◆ **TASK GOAL**: Nothing in the listing may be skipped; transcribe all of it as written.

◆ **RECORDS TO PROCESS**:
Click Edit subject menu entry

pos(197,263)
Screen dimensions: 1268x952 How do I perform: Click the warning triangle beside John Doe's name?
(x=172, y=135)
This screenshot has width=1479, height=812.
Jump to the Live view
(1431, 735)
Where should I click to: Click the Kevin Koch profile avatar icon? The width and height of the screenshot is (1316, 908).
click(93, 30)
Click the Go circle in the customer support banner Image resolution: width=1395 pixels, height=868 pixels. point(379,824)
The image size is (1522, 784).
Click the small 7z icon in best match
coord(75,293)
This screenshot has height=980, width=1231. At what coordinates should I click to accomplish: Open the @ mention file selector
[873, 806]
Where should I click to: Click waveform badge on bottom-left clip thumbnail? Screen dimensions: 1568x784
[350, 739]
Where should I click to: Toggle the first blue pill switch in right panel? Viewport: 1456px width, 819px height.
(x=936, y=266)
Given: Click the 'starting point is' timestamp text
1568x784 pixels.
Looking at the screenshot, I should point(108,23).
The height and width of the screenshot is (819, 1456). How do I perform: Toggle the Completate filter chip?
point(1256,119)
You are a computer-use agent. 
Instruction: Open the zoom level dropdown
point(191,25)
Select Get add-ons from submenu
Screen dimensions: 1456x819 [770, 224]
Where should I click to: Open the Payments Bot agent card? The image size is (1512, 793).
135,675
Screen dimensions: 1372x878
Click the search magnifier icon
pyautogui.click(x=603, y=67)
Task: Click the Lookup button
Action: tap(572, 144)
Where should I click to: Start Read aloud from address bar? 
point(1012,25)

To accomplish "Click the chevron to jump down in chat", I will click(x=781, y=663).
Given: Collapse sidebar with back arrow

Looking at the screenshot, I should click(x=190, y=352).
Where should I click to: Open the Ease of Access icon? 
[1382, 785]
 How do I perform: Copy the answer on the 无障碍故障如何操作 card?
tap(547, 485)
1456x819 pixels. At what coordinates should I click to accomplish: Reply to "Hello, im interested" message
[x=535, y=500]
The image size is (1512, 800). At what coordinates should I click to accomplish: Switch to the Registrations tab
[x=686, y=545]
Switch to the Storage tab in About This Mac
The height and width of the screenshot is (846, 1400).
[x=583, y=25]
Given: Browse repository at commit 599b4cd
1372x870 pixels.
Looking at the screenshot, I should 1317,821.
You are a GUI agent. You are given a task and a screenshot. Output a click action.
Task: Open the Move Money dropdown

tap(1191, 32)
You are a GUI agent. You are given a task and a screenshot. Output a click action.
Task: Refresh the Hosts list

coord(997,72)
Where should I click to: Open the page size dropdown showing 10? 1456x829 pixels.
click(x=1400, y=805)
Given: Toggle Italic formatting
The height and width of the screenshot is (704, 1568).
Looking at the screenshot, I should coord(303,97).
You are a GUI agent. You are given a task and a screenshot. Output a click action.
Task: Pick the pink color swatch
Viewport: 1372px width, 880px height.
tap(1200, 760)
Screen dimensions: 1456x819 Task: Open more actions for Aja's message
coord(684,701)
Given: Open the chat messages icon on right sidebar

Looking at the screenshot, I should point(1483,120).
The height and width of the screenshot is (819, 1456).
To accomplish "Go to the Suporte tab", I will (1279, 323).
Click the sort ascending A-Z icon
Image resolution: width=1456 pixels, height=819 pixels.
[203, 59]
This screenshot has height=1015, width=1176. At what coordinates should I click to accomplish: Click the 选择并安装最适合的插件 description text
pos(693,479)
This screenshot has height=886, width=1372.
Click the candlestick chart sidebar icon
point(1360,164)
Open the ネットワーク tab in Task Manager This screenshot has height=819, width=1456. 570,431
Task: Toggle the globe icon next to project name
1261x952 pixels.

◆ **WRITTEN RESPONSE**:
Click Edit subject menu entry

pos(197,263)
Screen dimensions: 1268x952 How do I perform: Click the warning triangle beside John Doe's name?
(x=172, y=135)
This screenshot has width=1479, height=812.
Jump to the Live view
(1431, 735)
Where should I click to: Click the Kevin Koch profile avatar icon? The width and height of the screenshot is (1316, 908).
click(93, 30)
Click the Go circle in the customer support banner Image resolution: width=1395 pixels, height=868 pixels. point(379,824)
The image size is (1522, 784).
Click the small 7z icon in best match
coord(75,293)
This screenshot has height=980, width=1231. At what coordinates should I click to accomplish: Open the @ mention file selector
[873, 806]
Where should I click to: Click waveform badge on bottom-left clip thumbnail? Screen dimensions: 1568x784
[350, 739]
Where should I click to: Toggle the first blue pill switch in right panel? Viewport: 1456px width, 819px height.
(x=936, y=266)
Given: Click the 'starting point is' timestamp text
1568x784 pixels.
Looking at the screenshot, I should point(108,23).
The height and width of the screenshot is (819, 1456). How do I perform: Toggle the Completate filter chip?
point(1256,119)
You are a computer-use agent. 
Instruction: Open the zoom level dropdown
point(191,25)
Select Get add-ons from submenu
Screen dimensions: 1456x819 [770, 224]
Where should I click to: Open the Payments Bot agent card? The image size is (1512, 793).
135,675
Screen dimensions: 1372x878
Click the search magnifier icon
pyautogui.click(x=603, y=67)
Task: Click the Lookup button
Action: tap(572, 144)
Where should I click to: Start Read aloud from address bar? 
point(1012,25)

To accomplish "Click the chevron to jump down in chat", I will click(x=781, y=663).
Given: Collapse sidebar with back arrow

Looking at the screenshot, I should click(x=190, y=352).
Where should I click to: Open the Ease of Access icon? 
[1382, 785]
 How do I perform: Copy the answer on the 无障碍故障如何操作 card?
tap(547, 485)
1456x819 pixels. At what coordinates should I click to accomplish: Reply to "Hello, im interested" message
[x=535, y=500]
The image size is (1512, 800). At what coordinates should I click to accomplish: Switch to the Registrations tab
[x=686, y=545]
Switch to the Storage tab in About This Mac
The height and width of the screenshot is (846, 1400).
[x=583, y=25]
Given: Browse repository at commit 599b4cd
1372x870 pixels.
Looking at the screenshot, I should 1317,821.
You are a GUI agent. You are given a task and a screenshot. Output a click action.
Task: Open the Move Money dropdown

tap(1191, 32)
You are a GUI agent. You are given a task and a screenshot. Output a click action.
Task: Refresh the Hosts list

coord(997,72)
Where should I click to: Open the page size dropdown showing 10? 1456x829 pixels.
click(x=1400, y=805)
Given: Toggle Italic formatting
The height and width of the screenshot is (704, 1568).
Looking at the screenshot, I should coord(303,97).
You are a GUI agent. You are given a task and a screenshot. Output a click action.
Task: Pick the pink color swatch
Viewport: 1372px width, 880px height.
tap(1200, 760)
Screen dimensions: 1456x819 Task: Open more actions for Aja's message
coord(684,701)
Given: Open the chat messages icon on right sidebar

Looking at the screenshot, I should point(1483,120).
The height and width of the screenshot is (819, 1456).
To accomplish "Go to the Suporte tab", I will (1279, 323).
Click the sort ascending A-Z icon
Image resolution: width=1456 pixels, height=819 pixels.
[203, 59]
This screenshot has height=1015, width=1176. At what coordinates should I click to accomplish: Click the 选择并安装最适合的插件 description text
pos(693,479)
This screenshot has height=886, width=1372.
Click the candlestick chart sidebar icon
point(1360,164)
Open the ネットワーク tab in Task Manager This screenshot has height=819, width=1456. 570,431
Task: Toggle the globe icon next to project name
1261x952 pixels.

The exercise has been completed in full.